Clash Course: Pile High, Lean Low
Forget the walls. For a truly original and exciting artistic display, turn your attention to styling the floors
Houzz Contributor. The principal of Hannotte Interiors in Toronto (http://www.hannotteinteriors.com), with an MA in Museum Studies which informs my philosophy of design, and the ideas of place, home, and the narratives we create with objects we love. I side with craft and concept, and work to cultivate personality and honesty in my work.
Sometimes, a wall isn't the best place for your favorite piece of art. Your floor can display art, books and other creative objects just as beautifully as a gallery wall or table arrangement. Piling these items high creates sculptures within your home and reinterprets traditional design conventions. Keep things exciting in your decor and spark visual interest with these floor styling tips.

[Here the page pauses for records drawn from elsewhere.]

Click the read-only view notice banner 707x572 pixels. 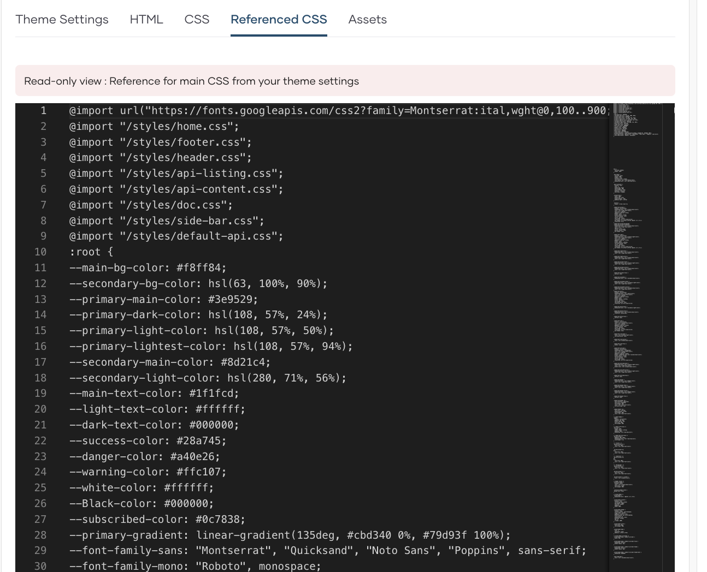pyautogui.click(x=345, y=81)
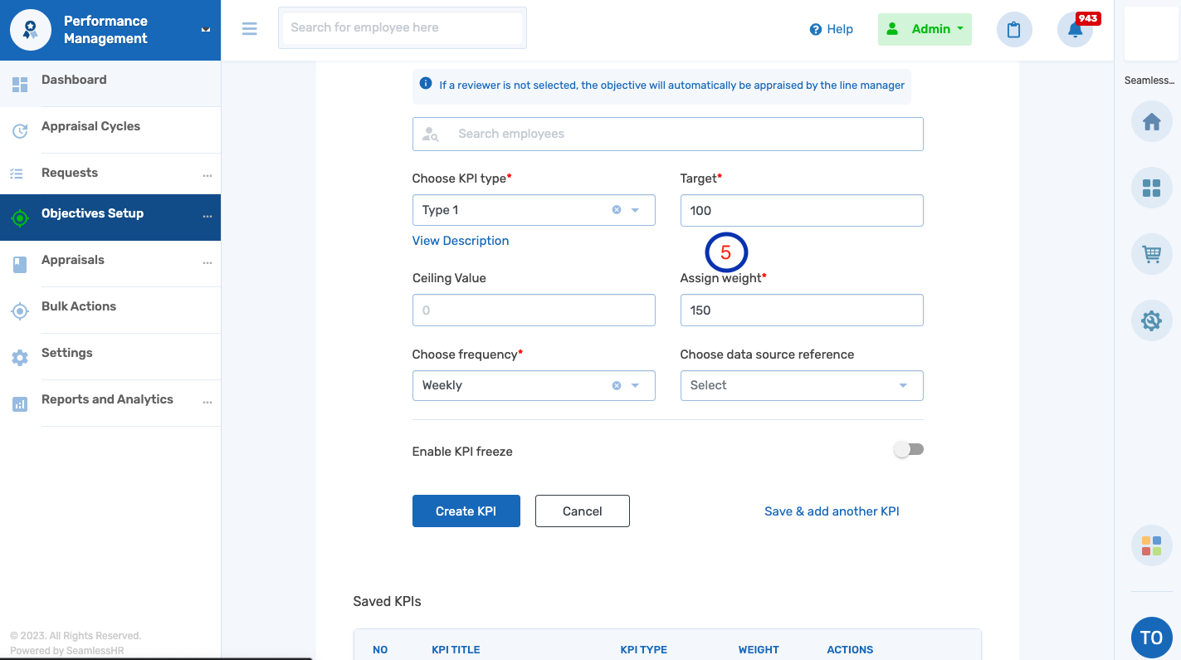The image size is (1181, 660).
Task: Click the Create KPI button
Action: click(x=466, y=511)
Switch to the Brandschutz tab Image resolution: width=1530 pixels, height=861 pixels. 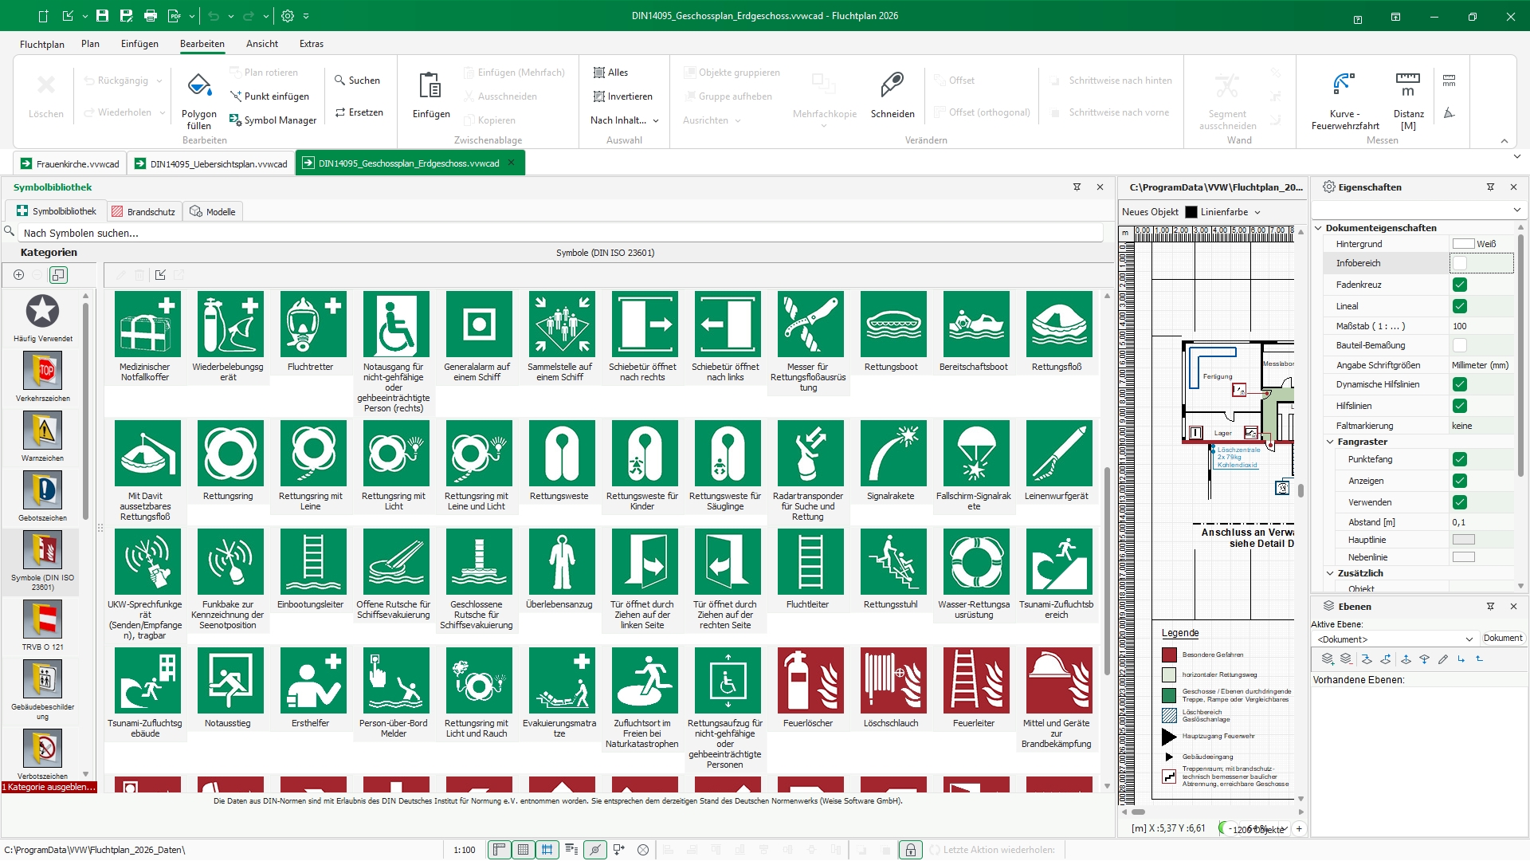click(x=143, y=212)
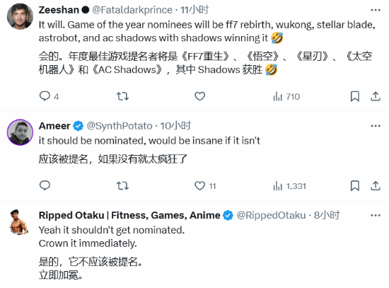View analytics showing 1,331 views
Viewport: 389px width, 288px height.
(x=289, y=186)
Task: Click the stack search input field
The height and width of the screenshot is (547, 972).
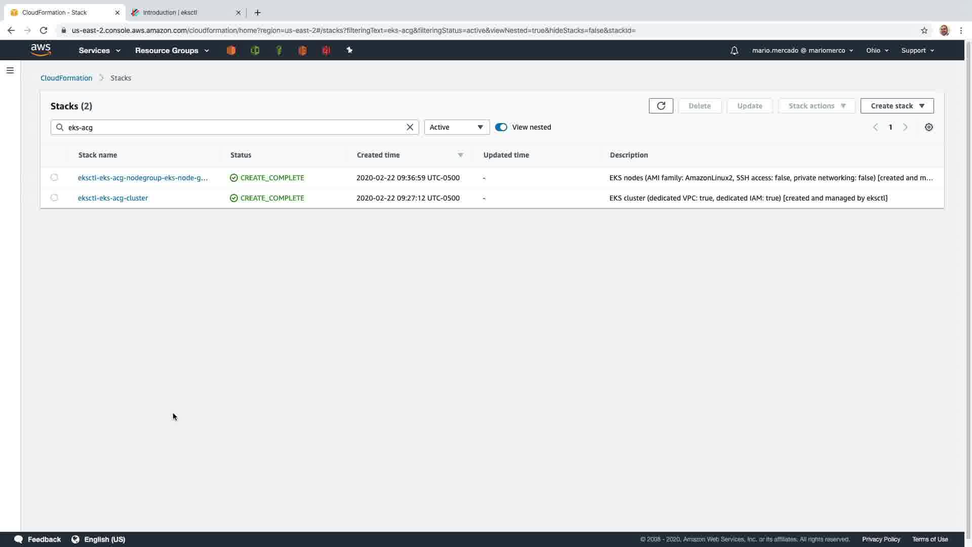Action: coord(233,127)

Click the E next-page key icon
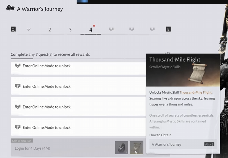pyautogui.click(x=168, y=29)
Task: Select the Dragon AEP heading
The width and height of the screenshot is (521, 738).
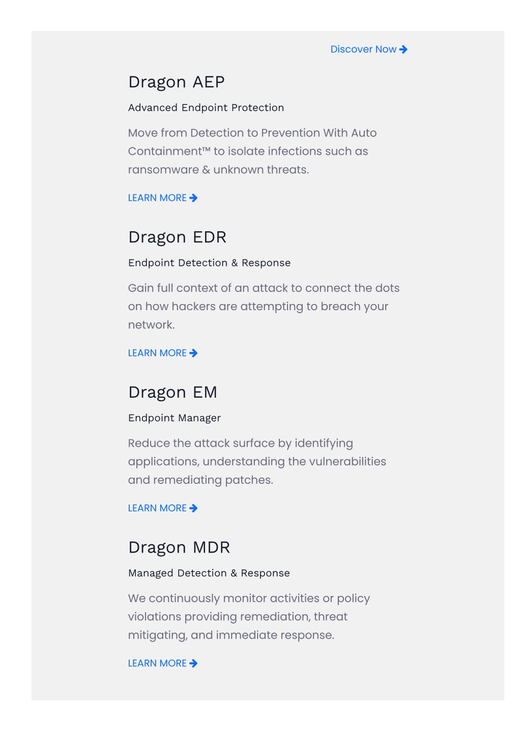Action: coord(177,82)
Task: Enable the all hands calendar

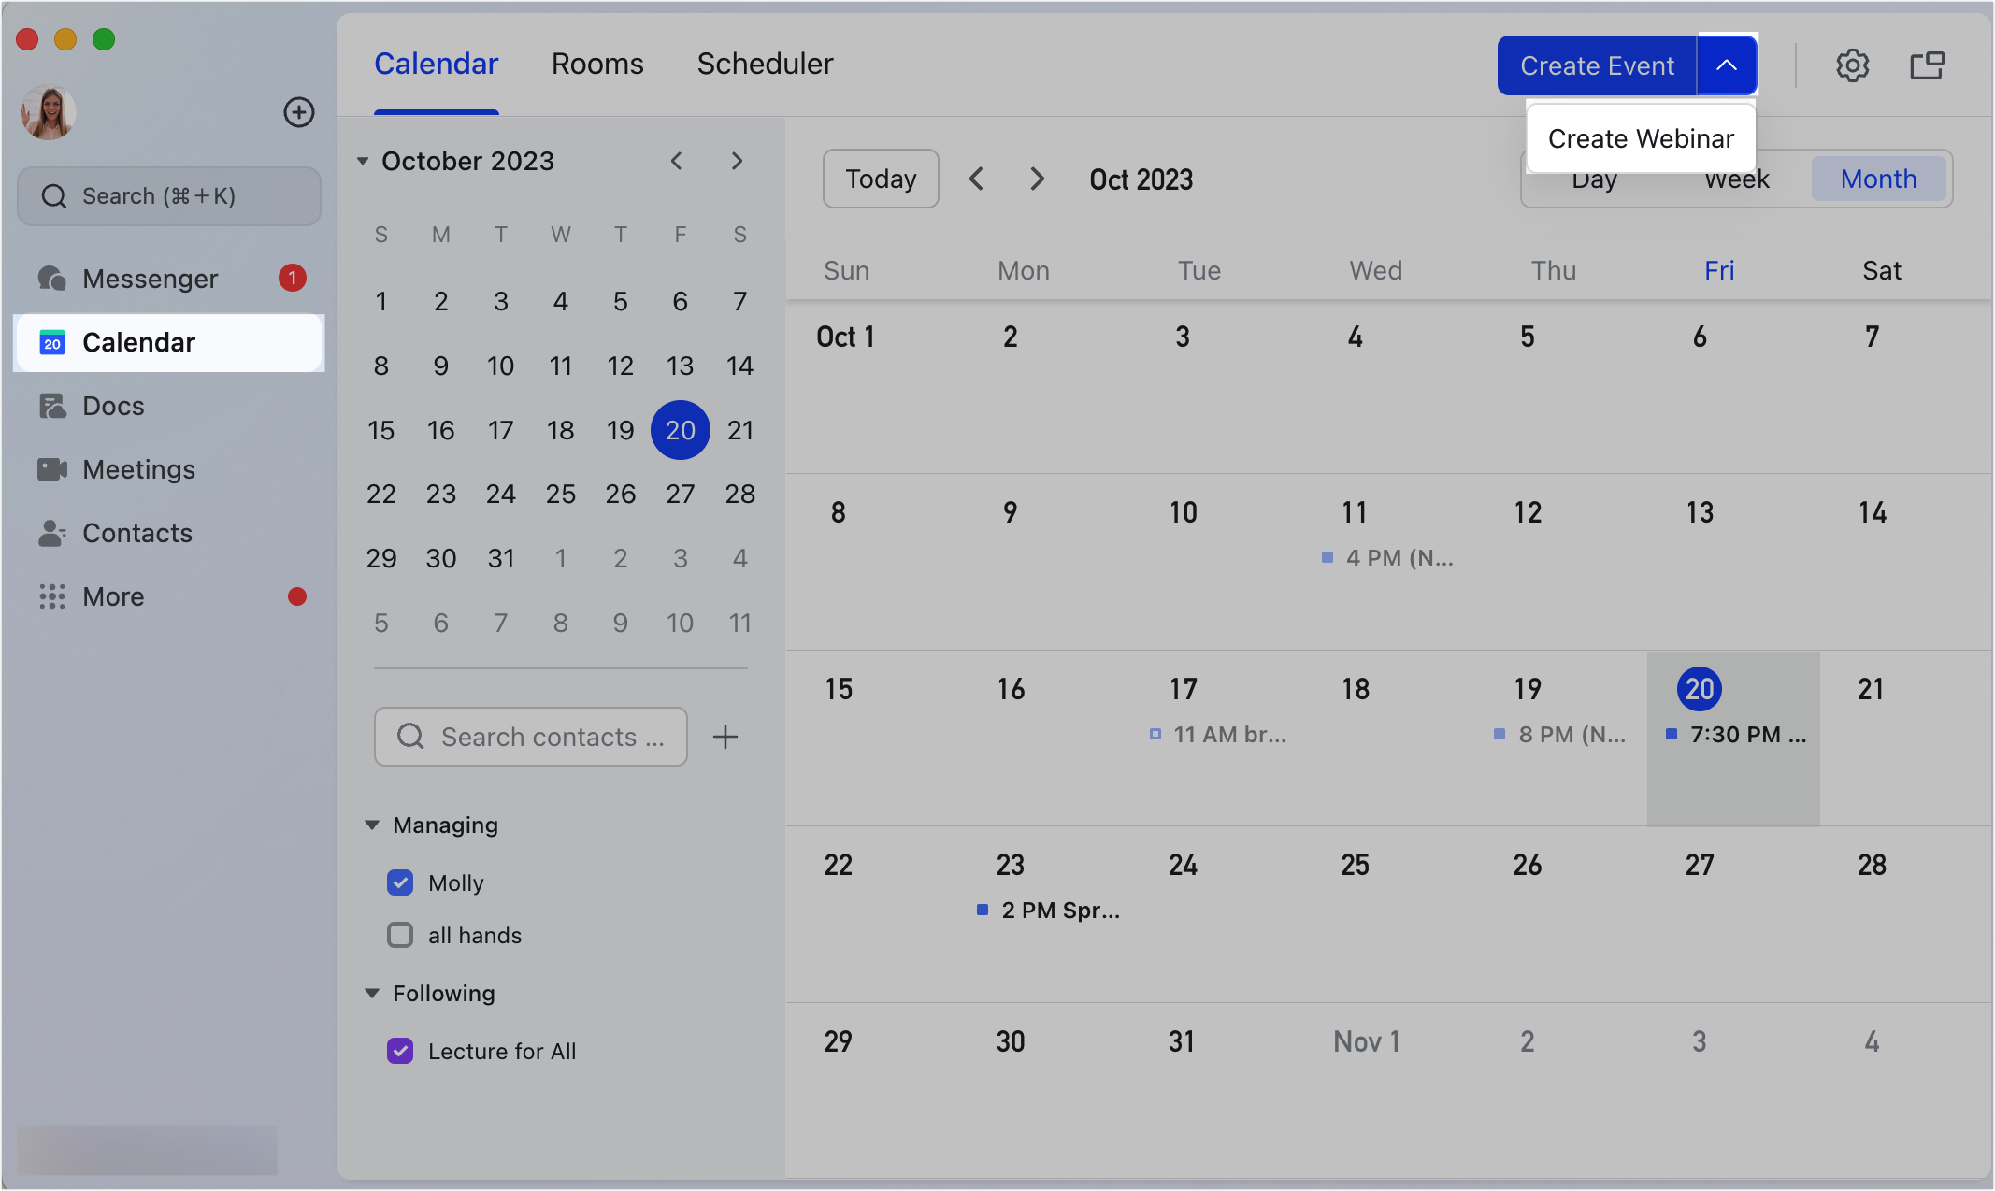Action: tap(400, 935)
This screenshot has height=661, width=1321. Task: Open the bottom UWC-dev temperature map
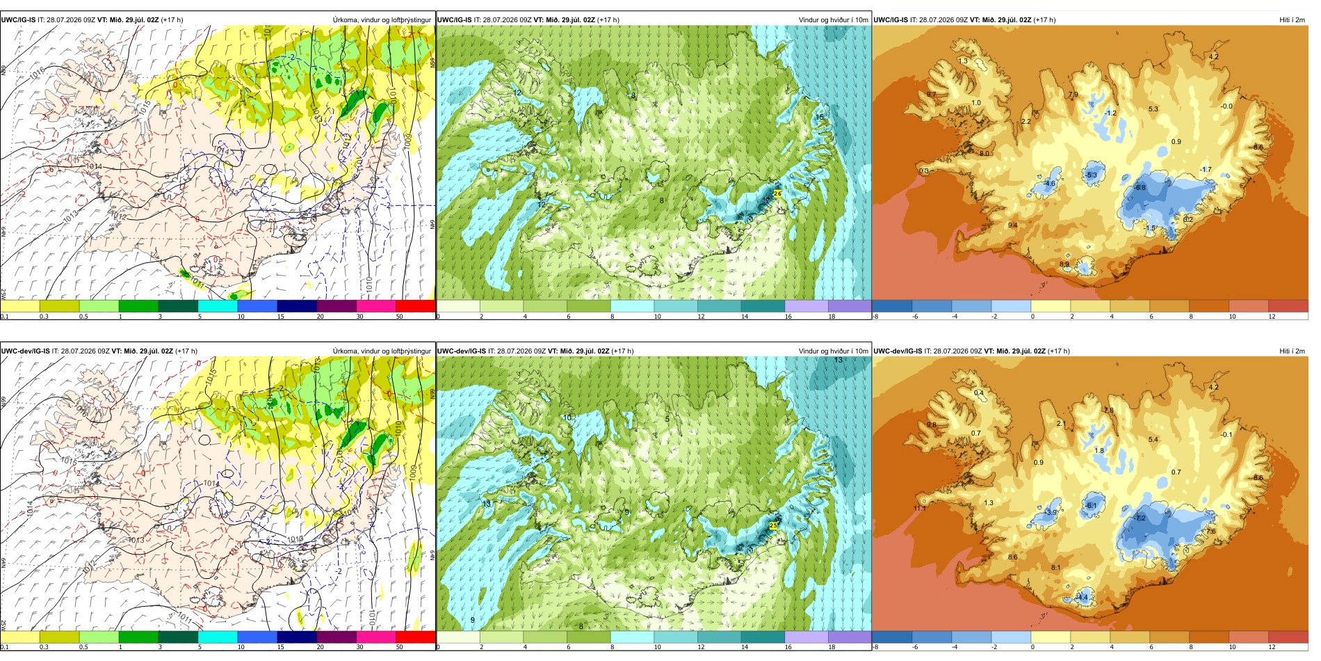(1090, 493)
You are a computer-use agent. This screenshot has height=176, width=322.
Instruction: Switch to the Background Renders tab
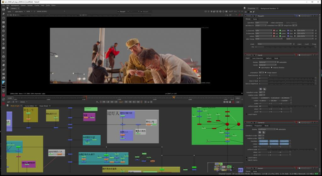(268, 8)
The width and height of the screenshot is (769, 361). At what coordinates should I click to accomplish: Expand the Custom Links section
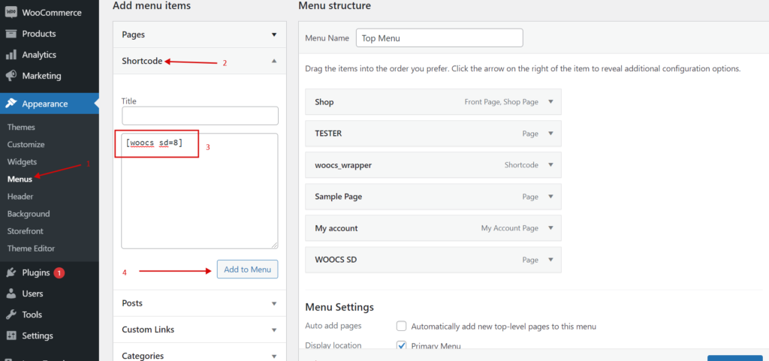[x=273, y=329]
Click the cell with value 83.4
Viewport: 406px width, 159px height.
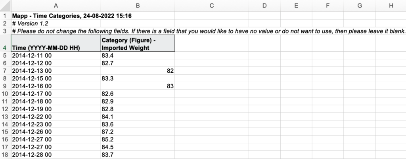click(138, 55)
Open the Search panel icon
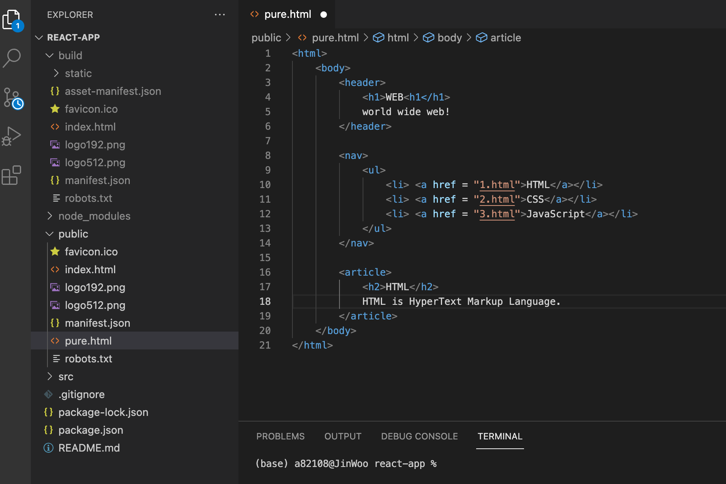This screenshot has width=726, height=484. click(12, 58)
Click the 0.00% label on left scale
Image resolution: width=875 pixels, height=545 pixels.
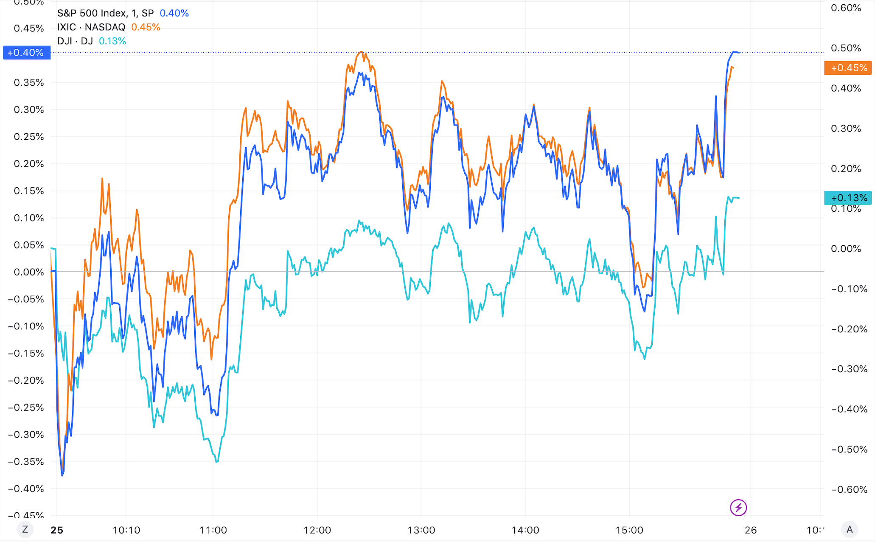29,272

This vase, if placed directly on the floor, wouldn't have quite enough height to do the branches justice. Set atop a small pile of books, the vignette successfully plays to scale.
The grouping of photographs displayed on the floor is the key to the perfect balance of informal elegance in this room.
Treat art two ways: Hang one, lean another. It keeps the space feeling unfussy and relaxed.
If our favorite things can sit pretty on the floor, so can we! Kilim floor cushions encourage a relaxed and playful space and add color and texture at foot level.
Form and function get equal billing here: stack vintage crates to create storage and sculpture.
Small pieces of art can work on the floor, but so can large canvases. Leaning this piece produces a sense of movement and reduces the volume of this large room.
This eclectic piling of suitcases behaves as vintage sculpture and can do double duty to house bathroom necessities.
Minimalist spaces also accommodate art on the floor. Focus on the way your eye moves around the photograph.
If you've committed to fabulous wallpaper and can't bear to stick a nail hole in it, leaning vintage framed pieces can be a solution to create an eclectic vibe.
A collection of National Geographic magazines fills negative space beneath a table and injects a hint of yellow.
Ideabook published on July 13, 2012.